Nachrichten März 2015


ARBEITSMARKT: Migranten in den Niederlanden stark benachteiligt

Amsterdam/Den Haag. KL/AD/DT/MN/NOS/VK. 23. März 2015.

Fast nirgendwo in Europa ist es für Migranten aus Nicht-EU-Ländern so schwer Arbeit zu finden wie in den Niederlanden. Mehr als die Hälfte dieser Bevölkerungsgruppe geht keiner Erwerbstätigkeit nach. Selbst in EU-Ländern mit hoher Arbeitslosigkeit, wie Spanien, ist die Situation für Migranten besser. Das geht aus einer gemeinsamen Studie von Eurostat und der OECD hervor, wie die niederländische Tageszeitung de Volkskrant am vergangenen Samstag berichtete.

Während 77,1 Prozent der einheimischen Bevölkerung in den Niederlanden einer Erwerbstätigkeit nachgehen, sind das bei Migranten gerade einmal 49,5 Prozent. Damit ist der Abstand zwischen diesen beiden Gruppen mit 27,6 Prozent der zweithöchste in Europa. Nur in Schweden, das allerdings im Vergleich zu den Niederlanden etwa dreimal so viele Asylbewerber aufnimmt, ist die Kluft noch tiefer. Rechnet man diesen Faktor heraus, sind die Niederländer das Schlusslicht in Europa.

Seit dem Beginn der Finanzkrise, im September 2008, ist die Arbeitslosigkeit in den Niederlanden unter Bevölkerungsgruppen mit Migrationshintergrund deutlich hochgeschnellt. Nach Herkunftsländern sortiert ergeben sich folgende Quoten: Marokko 19,6 Prozent, Antillen 19,3 Prozent, Türkei 15,3 Prozent und Surinam 13,9 Prozent. Dem gegenüber liegt die Arbeitslosigkeit unter der Bevölkerung ohne Migrationshintergrund gerade einmal bei 5,7 Prozent.

Ein wichtiger Grund für die hohe Arbeitslosigkeit bei den genannten Migrantengruppen ist nach Ansicht von Monique Kremer, Soziologin im Wissenschaftlichen Rat der niederländischen Regierung (WRR), dass sie häufiger flexible Arbeitsverträge haben. „Die höhere Erwerbsquote unter Migranten vor der Krise beruhte vor allem auf Zeitarbeit. Als die Wirtschaft einbrach, wurden beispielsweise die Marokkaner und Türken als erste entlassen“, stellt Kremer fest.
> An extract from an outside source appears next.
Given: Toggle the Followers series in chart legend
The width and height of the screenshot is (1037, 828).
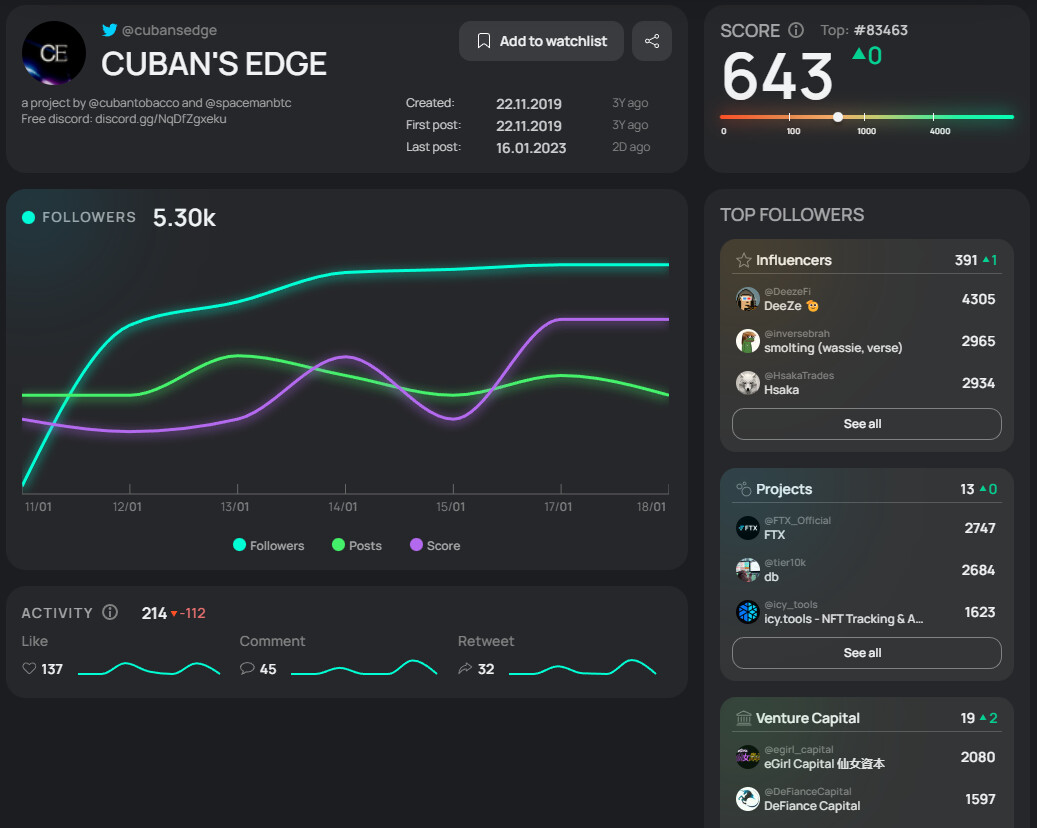Looking at the screenshot, I should (x=268, y=545).
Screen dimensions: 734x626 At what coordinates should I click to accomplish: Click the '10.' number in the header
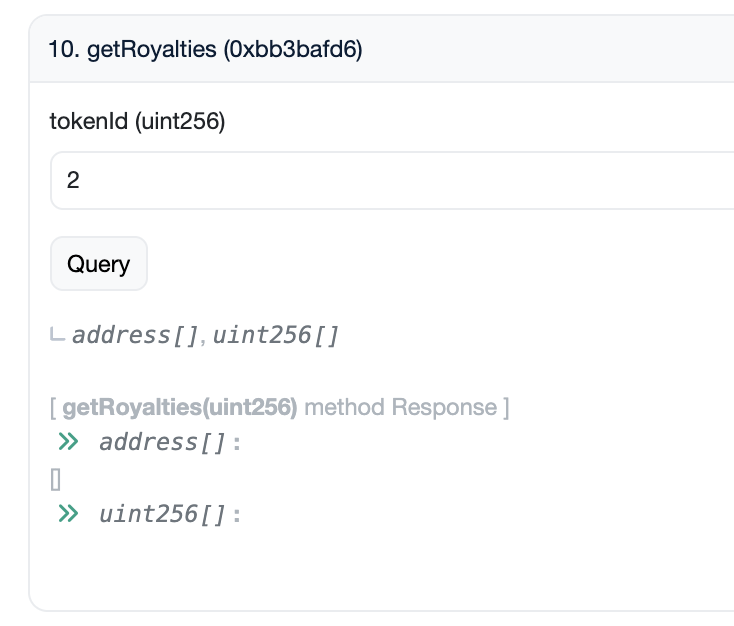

Besonders schockierend findet sie, dass auch gut ausgebildete Migranten häufig arbeitslos sind. Das widerlege die verbreitete Annahme, dass schon alles gut werde, sofern man eine solide Ausbildung vorweisen könne.

Der für Integration zuständige Minister Lodewijk Asscher (PvdA) reagierte vergangenen Samstag bestürzt auf die Nachricht über die schlechten Arbeitschancen von Migranten: „Diese Zahlen sollten uns alle wachrütteln. Es gibt Diskriminierung auf dem Arbeitsmarkt: Jan hat in den Niederlanden bessere Aussichten auf einen Job als Mohammed.“ Aus seiner Sicht führe diese Situation zu Frustration und stelle zudem eine Verschwendung von Talent dar. Die Betroffenen forderte er zum Durchhalten auf, außerdem sollten sie Fälle von Diskriminierung sofort anzeigen. „Wir werden Diskriminierung niemals akzeptieren“, stellte der Minister klar.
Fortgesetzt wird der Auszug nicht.